If the letter doesn't go through run an add in the paper.


----------



## foxspm (Aug 2, 2010)

wow you all have been great thanks and I do appreciate any ideas


----------



## AlexS (Aug 9, 2010)

Do you know where she lives, can you go over to her house? Or where she works? 
Sounds like she probably can't afford the horse either and she is just dumping on you.


----------



## Alwaysbehind (Jul 10, 2009)

You need to look up what is required to file a stableman's lien in your area. Then proceed as the requirements say.


----------



## KANSAS_TWISTER (Feb 23, 2007)

If I have not recieved board in 3 months i send them a notice of payment and a posable warning of sale, I gave one horse away last year when i kept gettng the run a round, turned out the man was on welfare.


----------



## RitzieAnn (Dec 22, 2010)

I agree about looking into a lien. Also, I would send a certified letter, as well as post an add in the paper (and keep a copy of it as proof) you can also post an add in the missed connections section of Craigslist, or a similar site of your area. I would do all three of those.

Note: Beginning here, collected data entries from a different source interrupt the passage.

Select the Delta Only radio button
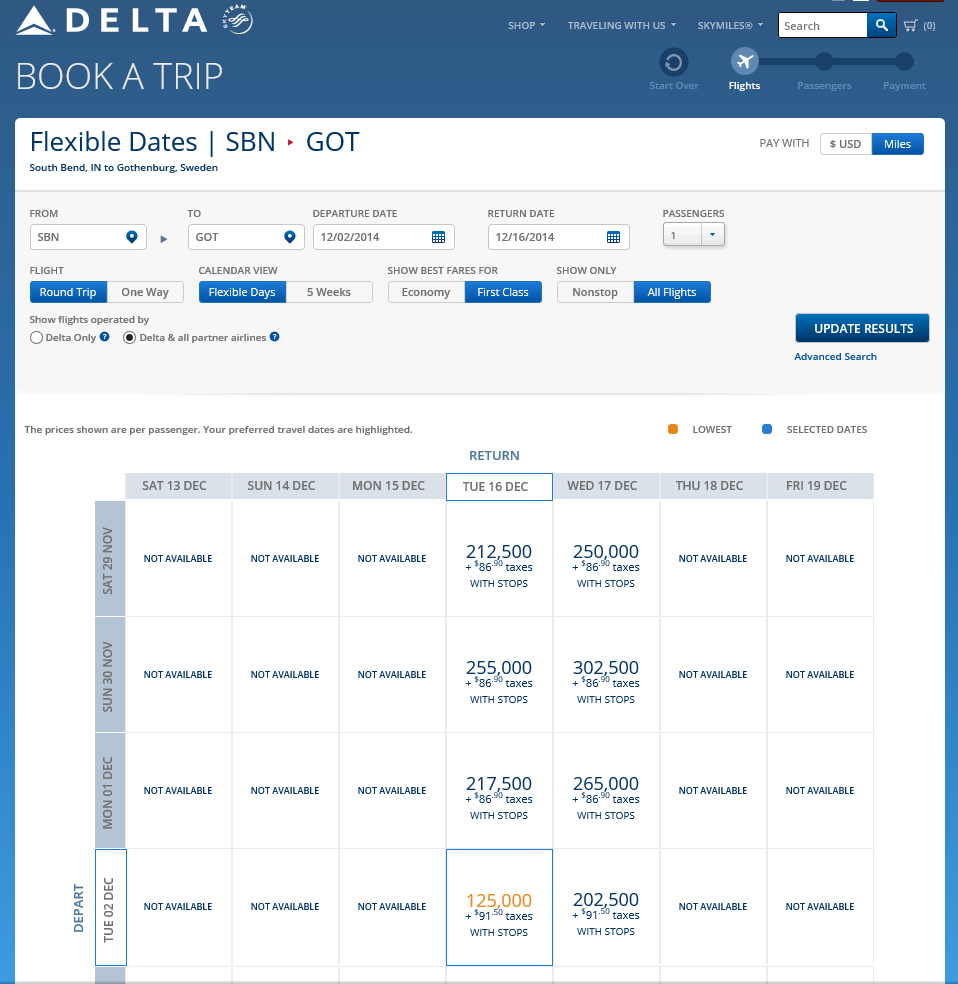This screenshot has width=958, height=984. (37, 338)
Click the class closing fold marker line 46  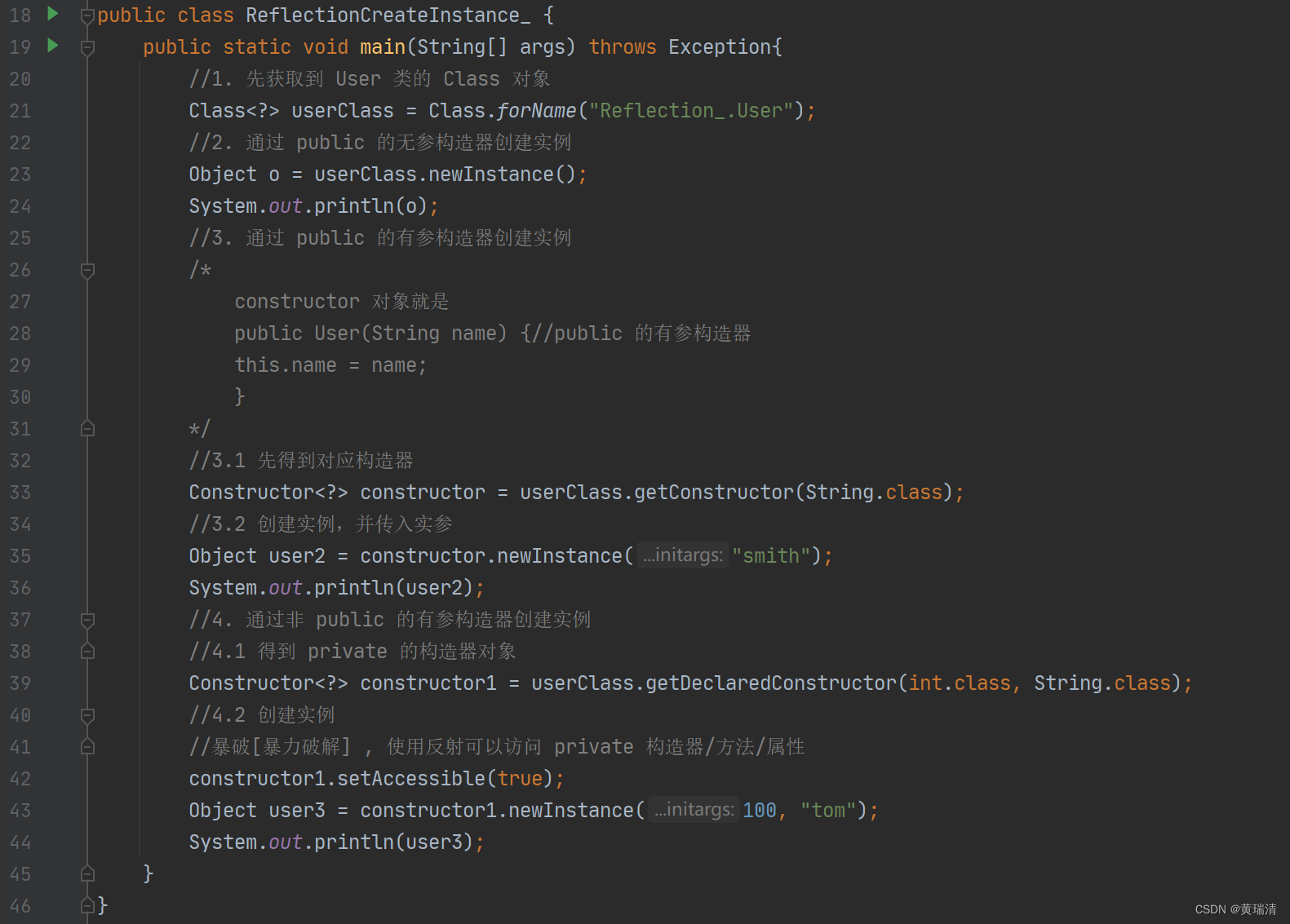click(x=87, y=906)
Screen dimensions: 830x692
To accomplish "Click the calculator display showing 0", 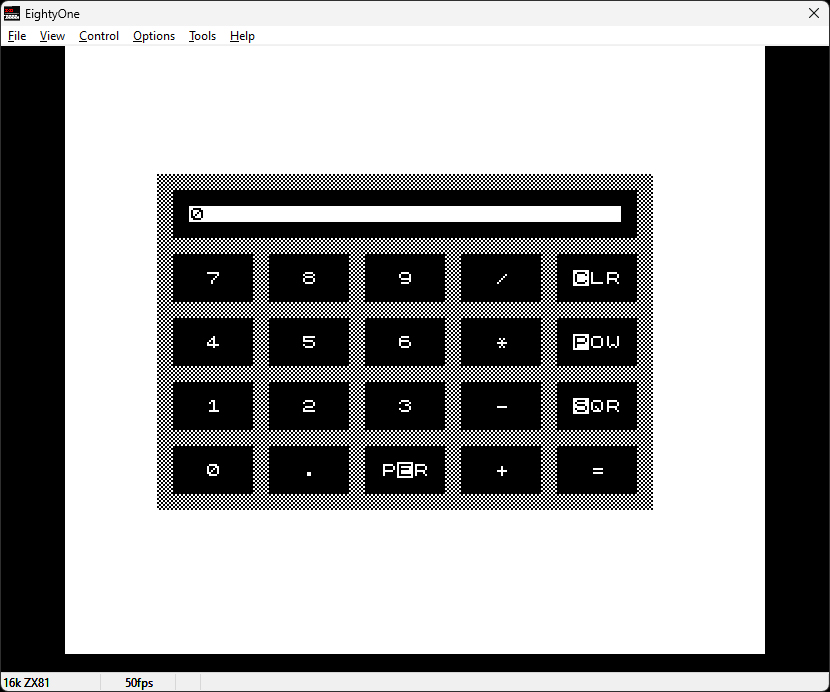I will pos(405,212).
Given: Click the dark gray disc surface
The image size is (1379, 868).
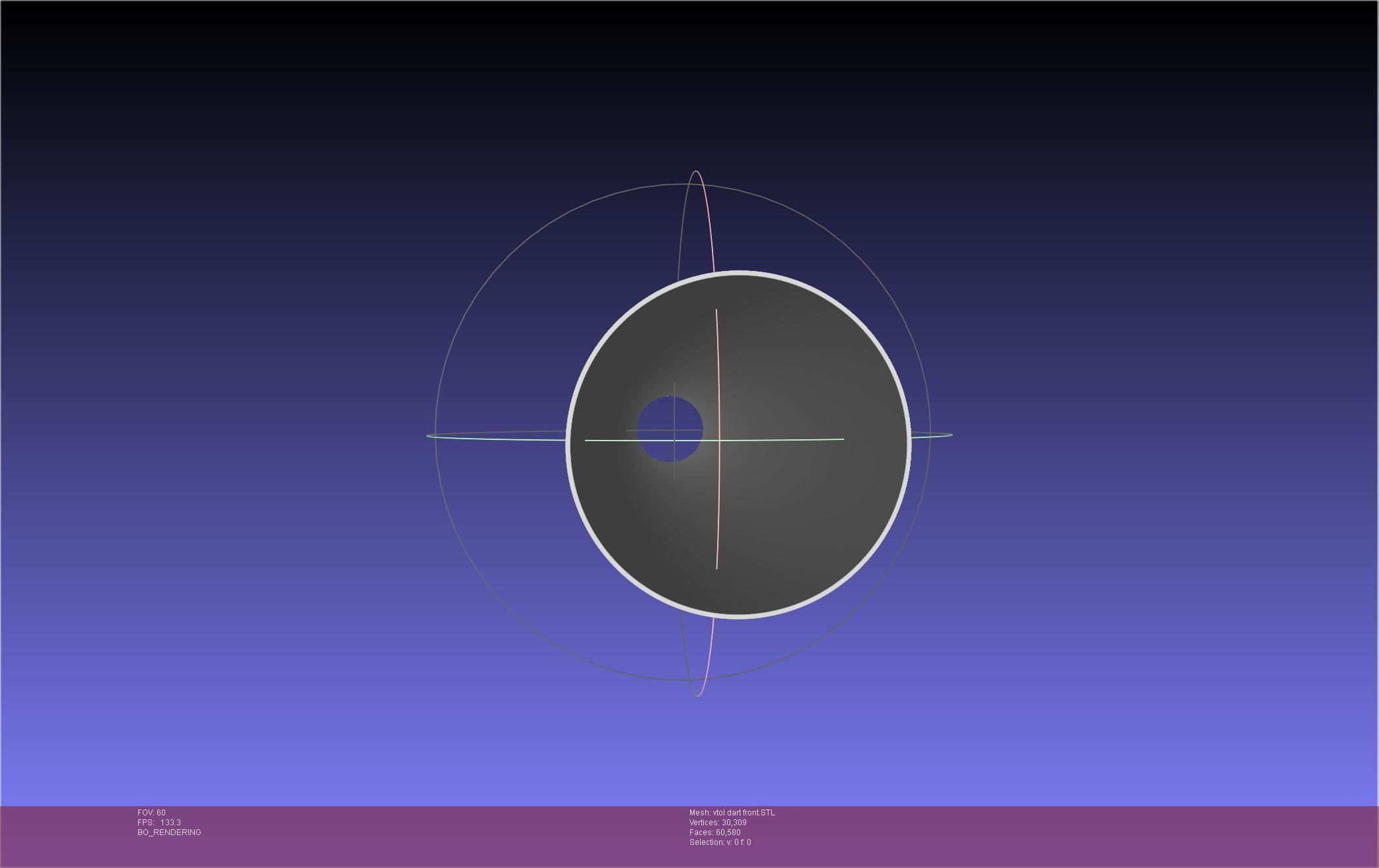Looking at the screenshot, I should coord(809,513).
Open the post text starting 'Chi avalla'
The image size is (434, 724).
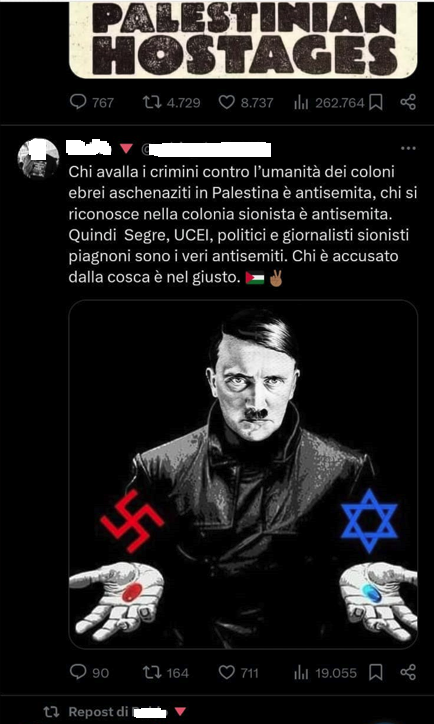(243, 225)
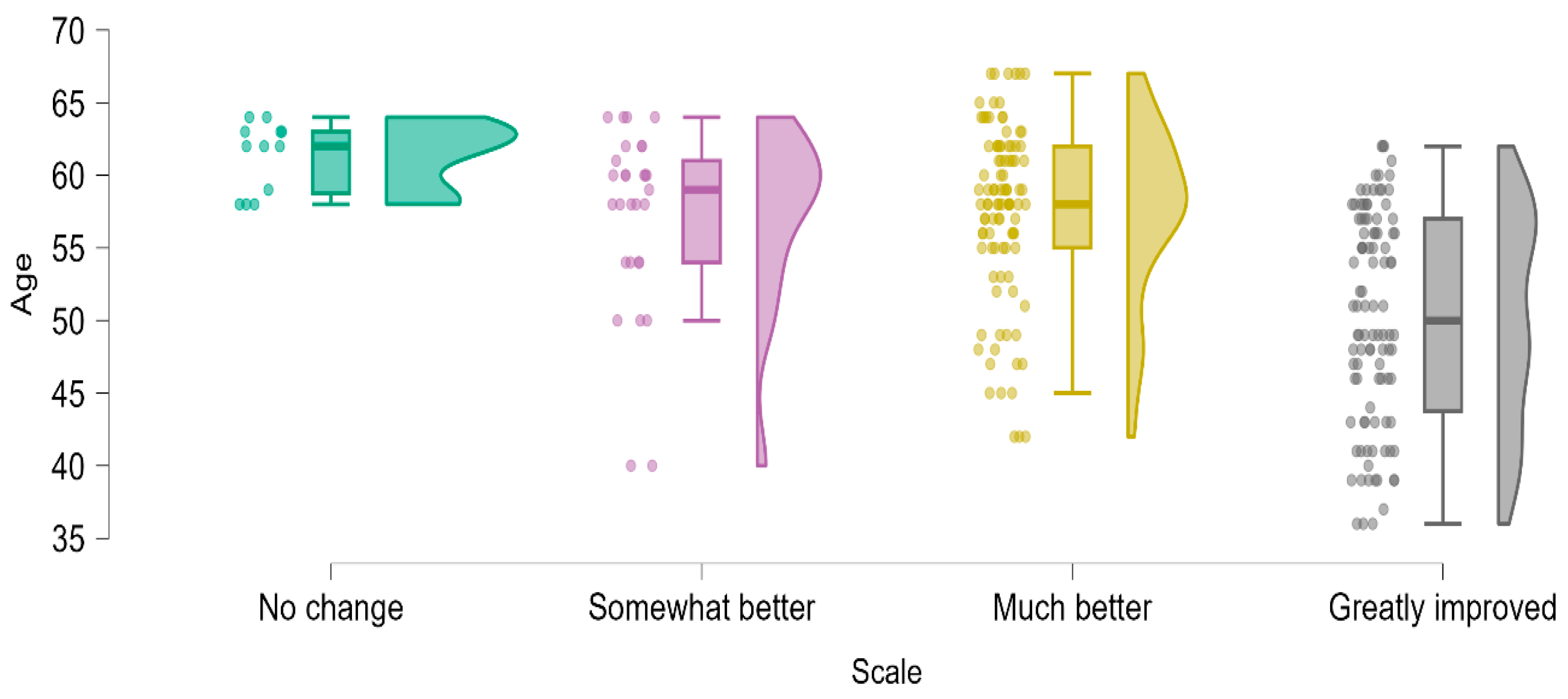The width and height of the screenshot is (1568, 699).
Task: Click the green density half-violin shape
Action: 426,160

Also, write it down. My mom works for the state (as a human caregiver) and I am a licensed security officer (I have also worked small claims collections). All 3 positions we were trained for (what we call) C Ya papers (cover your @ss) lol. Because "if its not written down, it didnt happen". Your best defense is to be well documented.

Also, who said your friend is "sick"? Keep in contact with them. If your friend is in a situation that makes them unable to be in contact with you, such as a coma, jail or prison, then somebody has to have control of their assets. Either a Power of Attorney, or a case worker or Lawyer. That is who you need to find.
_Posted via Mobile Device_


----------



## foxspm (Aug 2, 2010)

Hi thanks all I did get in touch with someone that is handling her things. Thank you for your help I feel the situation is now under control


----------



## ButtInTheDirt (Jan 16, 2011)

I'd say lease the horse to someone. If you cannot afford the horse but still want to keep it for your friend that would be a good idea. You should probably send her letter or email to make sure she is aware of what you are going to do. Make it clear on the letter so you at least have some sort of agreement on paper. This way you would still legally own the horse, but someone else could enjoy it, along with take care of it, house it, and pay for it. :3


----------